Have patients frequently instill preservative-free artificial tears to help promote corneal healing, especially if there is suboptimal tear function or significant SPK along with the epithelial herpetic lesions.  Viroptic is approved for use in patients 6 years and older.

Vidarabine
Vira-A died June 7, 2001 when its sole manufacturer, Monarch Pharmaceuticals, pulled the plug.  This is no great loss since between the two of us, in all our combined years of clinical practice, have prescribed it on five occasions.  Actually, its absence may improve quality of care since we had heard of doctors prescribing trifluridine drops by day, and vidarabine ointment at night when treating epithelial herpes simplex keratitis;  this is an unnecessary overkill and represents overly expensive care.  When treating HSV epithelial keratitis, all that is needed is topical trifluridine drops, as explained above.  Now, for you obsessive/compulsive over-treaters out there, you will need to replace Vira-A with oral acyclovir at 400mg 5 times a day!

The two legitimate occasions where Vira-A  was used was as substitute therapy were when the patient was trifluridine-allergic, and in children for whom drop instillation was problematic and/or crying rapidly washed away the drops.  The oral antivirals are very safe in children when dosed according to their age and weight.   Acyclovir is commercially available in a ____mg liquid for pediatric use.

Oral Antivirals
Acyclovir
Commonly known by the brand name Zovirax and available generically, acyclovir is effective in treating both herpes simplex and herpes zoster. The drug is non-toxic due to its unique mechanism of action; viral thymidine kinase activates the drug, so non-infected cells remain unaffected.  The only notable side effect is mild nausea.

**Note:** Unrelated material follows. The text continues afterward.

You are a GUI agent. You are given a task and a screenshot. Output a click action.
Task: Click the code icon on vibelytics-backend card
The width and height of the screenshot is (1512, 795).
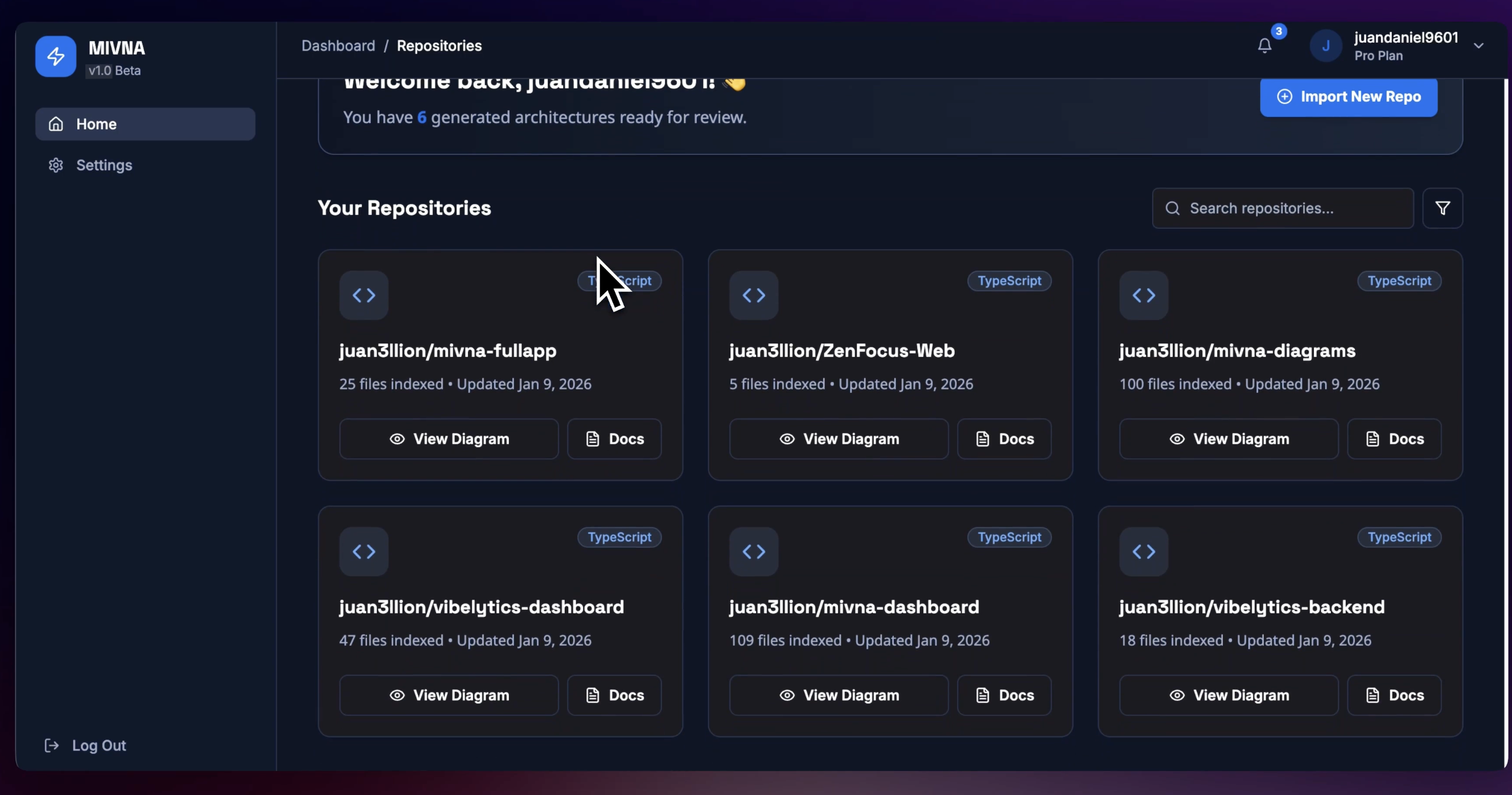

The recommended treatment for HSV keratitis is 400mg five times per day for one week if topical therapy is impractical for some rare reason. While such oral therapy works well, topical Viroptic is the standard of care in the U.S. A 5% dermatologic ointment of acyclovir is available to treat genital HSV infection.

Since oral therapy is effective in both dermatological and ophthalmic disease, how does one treat patients with both eyelid vesicular disease and keratitis?  The answer is simple.  Use oral ACV since it nicely addresses viral replication in both tissues.  We have seen the rare patient whose keratitis did not succumb to oral dosing, and in those cases had to use trifluridine concurrently.  This is yet another example where optimum care requires individualized therapy.

Valacyclovir
Valacyclovir (Valtrex) is a pro-drug of acyclovir.  Because it is a pro-drug, it has enhanced bioavailability and a longer half-life than the parent compound, acyclovir.  Due to the enhanced pharmacodynamics, valacyclovir is used three times a day rather than the five times a day of acyclovir.  Valtrex seems to be less expensive than its equally efficacious competitor, Famvir, making it generally preferred when  treating herpetic disease.  However, generic acyclovir will be the least expensive of the three oral antivirals, although it must be used 5 times a day, as opposed to only 3 times a day for the two newer drugs.

Famciclovir
Famciclovir (Famvir) has the same mechanisms of action as acyclovir.  It is a pro-drug of penciclovir and is a functional equivalent to acyclovir and valacyclovir.  It has a relatively long intracellular half-life of seven to 10 hours. The main advantage of famciclovir is that it is used only three times a day (instead of the five times a day dosage of acyclovir), and it has been shown to decrease the duration and severity of post-herpetic neuralgia. It is active against herpes simplex and varicella. It can be taken without regard to meals, and is metabolized by the kidneys.  This is true for all the oral antivirals, therefore, in patients with kidney disease, consultation with the patient’s kidney doctor or a pharmacist is mandatory to prescribe the proper dosage in the setting of compromised renal function.

In summary, we have an excellent topical medicine and three very equivalent choices of oral anti-herpetic drugs.  All of these medications are safe, effective, and provide us with excellent tools to rapidly normalize infected tissues.